Programmable surface for building apps, copilots, vertical SaaS, marketplaces, and digital workers.

Developer Frameworks

Opinionated patterns, libraries, and scaffolding for building agentic products quickly.

Observability & Safety

Tracing, evaluation, guardrails, audit log, and runtime safety for AI systems in production.

Platform Services

Billing, analytics, deployment, infra primitives that every intelligent system reuses.

Purpose

Provides the shared intelligence layer that powers applications, ecosystems, and future agent-native platforms. The most valuable companies of the AI era may not simply build applications or models — they may own the intelligence operating layer that orchestrates, coordinates, and amplifies entire ecosystems of intelligent products.

Layer 02

Applications & Experiences

Where users and businesses interact with AI

This is the layer where intelligence becomes visible and useful. User-facing products and experiences built on top of the BRAIN Platform — copilots, consumer apps, industry solutions, vertical SaaS, and custom workflows.

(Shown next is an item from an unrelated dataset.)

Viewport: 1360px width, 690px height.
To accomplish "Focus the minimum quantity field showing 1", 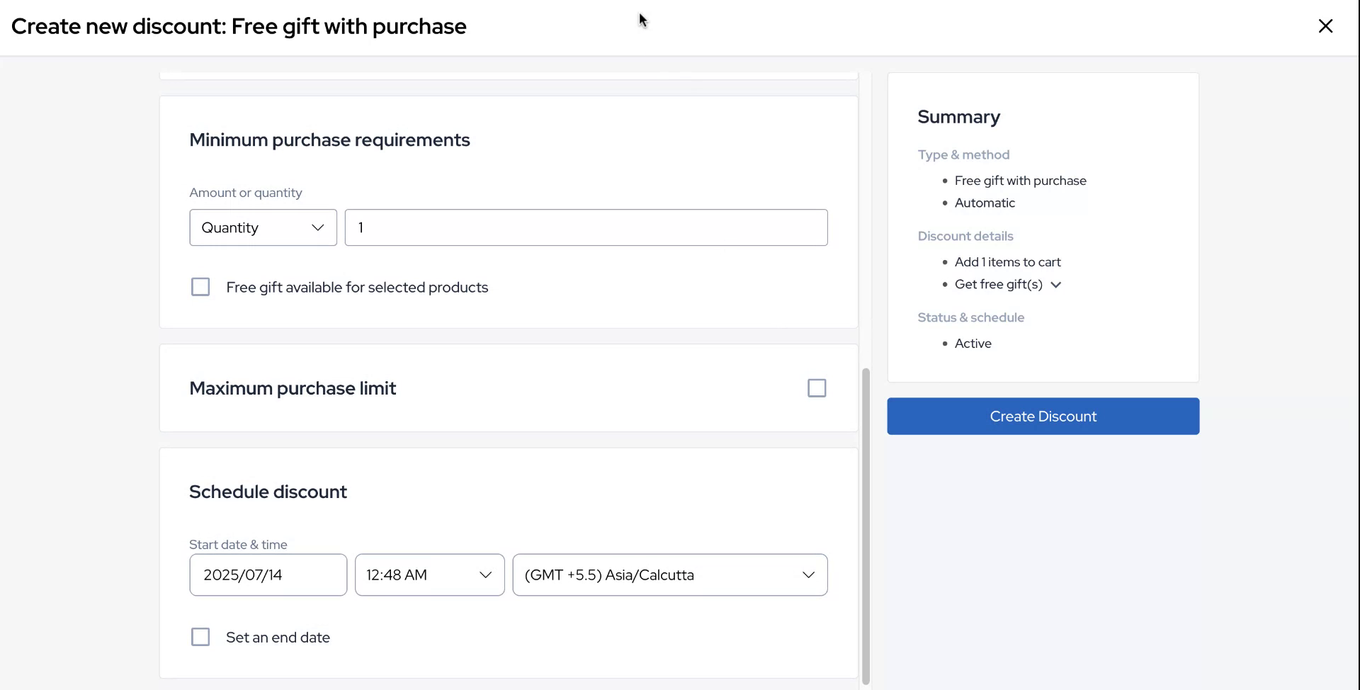I will [586, 227].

Because the heavy intelligence infrastructure has already been abstracted by the layer above, applications focus on user experience, workflows, industry specialization, branding, and distribution. They consume capability from BRAIN rather than rebuilding it.

  • AI Applications
  • AI Copilots
  • Industry Solutions
  • Vertical SaaS Platforms
  • Custom Workflows
Layer 03

Model Layer

The raw intelligence engines

Foundation and specialized models that provide raw intelligence across multiple modalities. Reasoning, generation, prediction, classification, and multimodal understanding.

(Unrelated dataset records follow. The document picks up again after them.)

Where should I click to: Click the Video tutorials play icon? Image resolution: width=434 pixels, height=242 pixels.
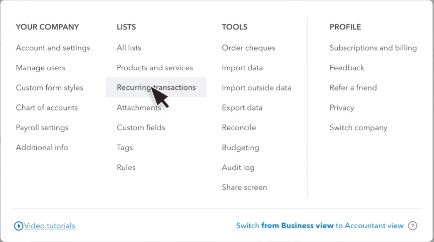pos(18,226)
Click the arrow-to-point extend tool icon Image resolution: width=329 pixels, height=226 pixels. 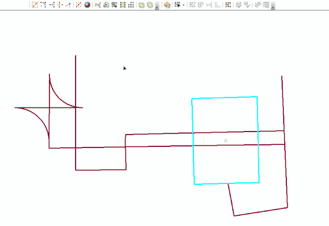(51, 5)
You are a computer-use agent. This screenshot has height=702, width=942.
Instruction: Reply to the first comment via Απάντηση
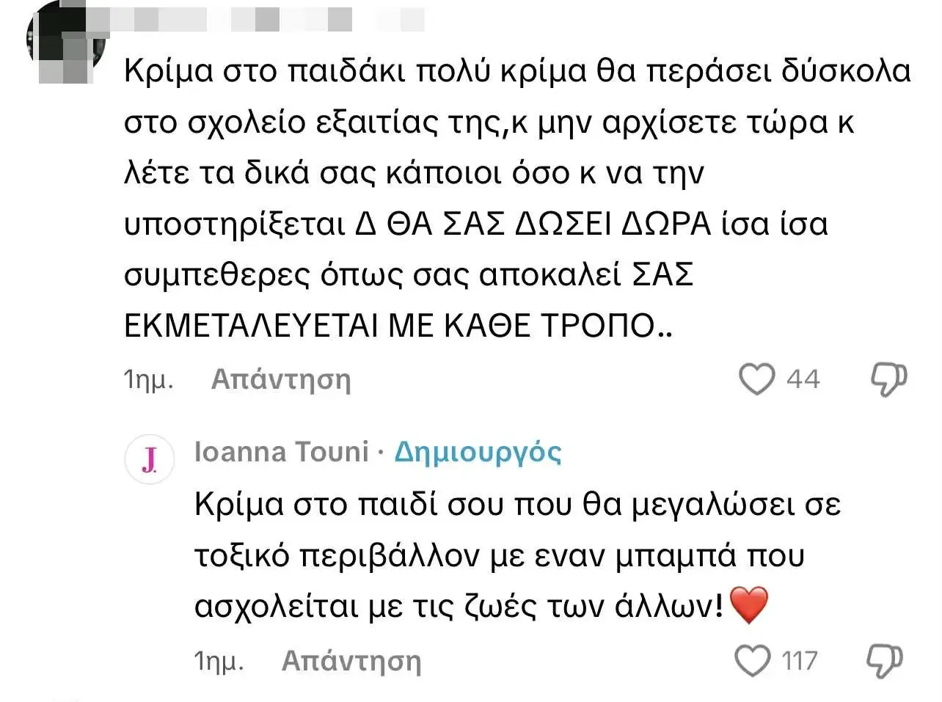(x=281, y=379)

Raw models alone are not enough. Models are fragmented, lack persistent memory, do not naturally collaborate, have limited business context, and cannot independently orchestrate workflows. They are intelligence in isolation, until the layer above turns them into systems.

  • Large Language Models (LLMs)
  • Image Models
  • Video Models
  • Voice Models
  • Robotics Models
  • Reasoning Models
  • Domain-Specific Models
Layer 04

Compute Infrastructure Layer

The engine that powers intelligence at scale

Transforms energy into usable computation. This is the industrial machinery of AI — digital factories for intelligence that process massive amounts of data and run increasingly sophisticated models at global scale.

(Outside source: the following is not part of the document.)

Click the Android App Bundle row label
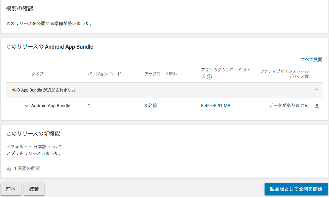Image resolution: width=329 pixels, height=197 pixels. [x=51, y=106]
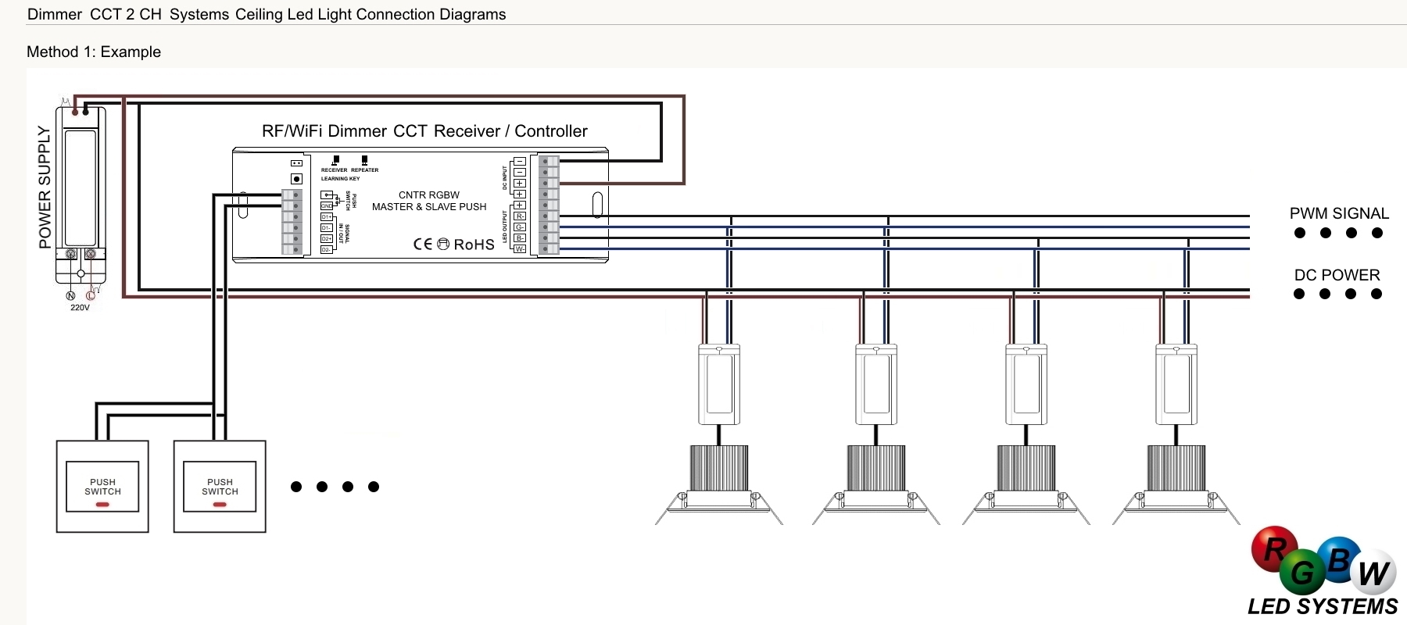The image size is (1407, 625).
Task: Click the rightmost LED driver box
Action: [1176, 384]
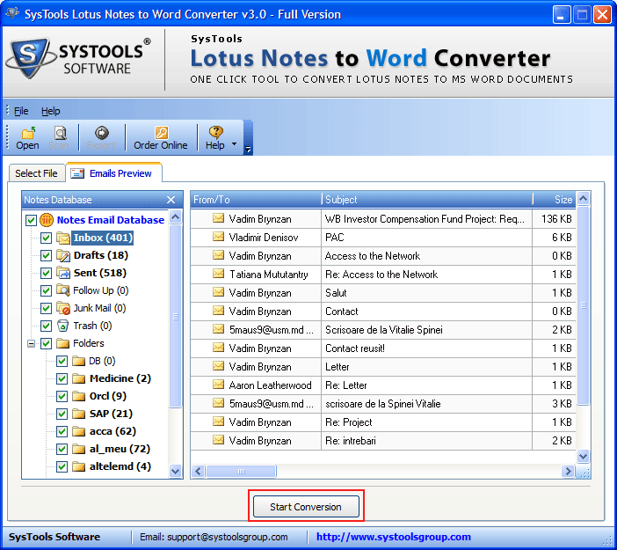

Capital intensive, technically complex, and increasingly strategic at geopolitical scale. Companies operating here build the infrastructure backbone that powers the entire AI economy.

  • AI Chips (GPUs, TPUs, NPUs)
  • Servers & Compute Clusters
  • Networking
  • Cloud Infrastructure
  • Data Centers
  • Cooling Systems
Layer 05

Energy Layer

The ultimate foundation

The physical foundation that makes the entire AI stack possible. AI is fundamentally a power-intensive industrial system. Every prompt, model inference, video generation, robotic action, and autonomous workflow ultimately consumes electricity.

As AI scales globally, energy becomes one of the most strategic resources in technology. Without abundant, reliable, and scalable energy, none of the layers above can exist.

  • Power Generation
  • Power Distribution
  • Energy Storage
  • Facilities & Cooling
The Big Picture

Value compounds as you move up the stack.

Every layer builds on the one beneath it. Energy enables Compute Infrastructure. Compute Infrastructure enables Models. Models enable the BRAIN Platform. The BRAIN Platform enables Applications and Experiences.

The most valuable companies of the AI era may not simply build applications or models — they may own the intelligence operating layer that orchestrates, coordinates, and amplifies entire ecosystems of agent-native products.

BRAIN Thesis

BRAIN is the Intelligence Operating System.

BRAIN sits at the top of the AI stack, abstracting model complexity while providing the common capabilities every intelligent system needs:

  • Agentic Frameworks
  • Memory
  • Knowledge
  • Workflows
  • Automation
  • Identity
  • Collaboration
  • Tool Access
  • Platform Services

As AI matures, value is expected to consolidate around the platforms that connect and amplify intelligence across many applications, rather than within a single application itself.